Andrew Baker, chief executive of the Alternative Investment Management Association, which represents the global hedge fund industry, said: “We have previously expressed our concerns about the impact of a ban on uncovered sovereign CDS. It could not only reduce liquidity and increase volatility in debt markets, but also increase government borrowing costs and reduce real economy investments in EU Member States.”
The regulation will not have a big direct impact on the mainstream asset management industry, which apart from the relatively small number of absolute return funds and 130/30 funds does not take short positions. But the industry is concerned about the indirect effect of it making trading more expensive. Adrian Hood, regulatory advisor at the Investment Management Association, said: “The measures will damage the market, by reducing liquidity, and will therefore ultimately increase funding costs”.

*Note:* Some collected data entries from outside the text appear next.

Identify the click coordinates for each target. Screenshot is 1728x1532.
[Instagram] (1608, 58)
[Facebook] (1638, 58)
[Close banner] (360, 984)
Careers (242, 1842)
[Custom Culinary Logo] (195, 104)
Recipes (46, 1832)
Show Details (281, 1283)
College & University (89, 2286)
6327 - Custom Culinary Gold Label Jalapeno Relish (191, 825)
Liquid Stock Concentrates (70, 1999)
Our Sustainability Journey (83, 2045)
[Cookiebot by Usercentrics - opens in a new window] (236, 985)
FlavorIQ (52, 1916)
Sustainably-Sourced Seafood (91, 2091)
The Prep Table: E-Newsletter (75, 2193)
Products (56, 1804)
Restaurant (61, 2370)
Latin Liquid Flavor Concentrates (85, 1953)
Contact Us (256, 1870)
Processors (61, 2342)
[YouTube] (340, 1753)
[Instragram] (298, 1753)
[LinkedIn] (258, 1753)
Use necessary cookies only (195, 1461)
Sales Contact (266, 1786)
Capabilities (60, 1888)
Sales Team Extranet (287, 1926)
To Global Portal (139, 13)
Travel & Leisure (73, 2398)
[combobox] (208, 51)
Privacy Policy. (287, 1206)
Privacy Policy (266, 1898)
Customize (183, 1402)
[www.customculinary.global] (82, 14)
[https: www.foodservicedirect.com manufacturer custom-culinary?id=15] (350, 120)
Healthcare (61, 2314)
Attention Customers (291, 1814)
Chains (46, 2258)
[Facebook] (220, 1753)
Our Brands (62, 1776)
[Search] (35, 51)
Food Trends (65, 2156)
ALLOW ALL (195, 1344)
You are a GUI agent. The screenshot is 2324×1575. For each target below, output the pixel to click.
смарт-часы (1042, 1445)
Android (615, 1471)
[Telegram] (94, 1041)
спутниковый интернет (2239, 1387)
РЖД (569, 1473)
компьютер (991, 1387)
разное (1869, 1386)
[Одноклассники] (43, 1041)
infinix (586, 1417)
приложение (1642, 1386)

The interdealer sector is also concerned by the EU proposals. Alex McDonald, chief executive of the Wholesale Markets Brokers Association, which represents the market’s major interdealer brokers, said: “Notwithstanding the fact that the case against sovereign CDS has not been proved, for market operators the implementation of these rules is unclear and would present an insurmountable obstacle; while the liquidity in these products is likely to move offshore. Without a global approach towards real cures, these measures seem more damaging to all market users than the initial symptoms.”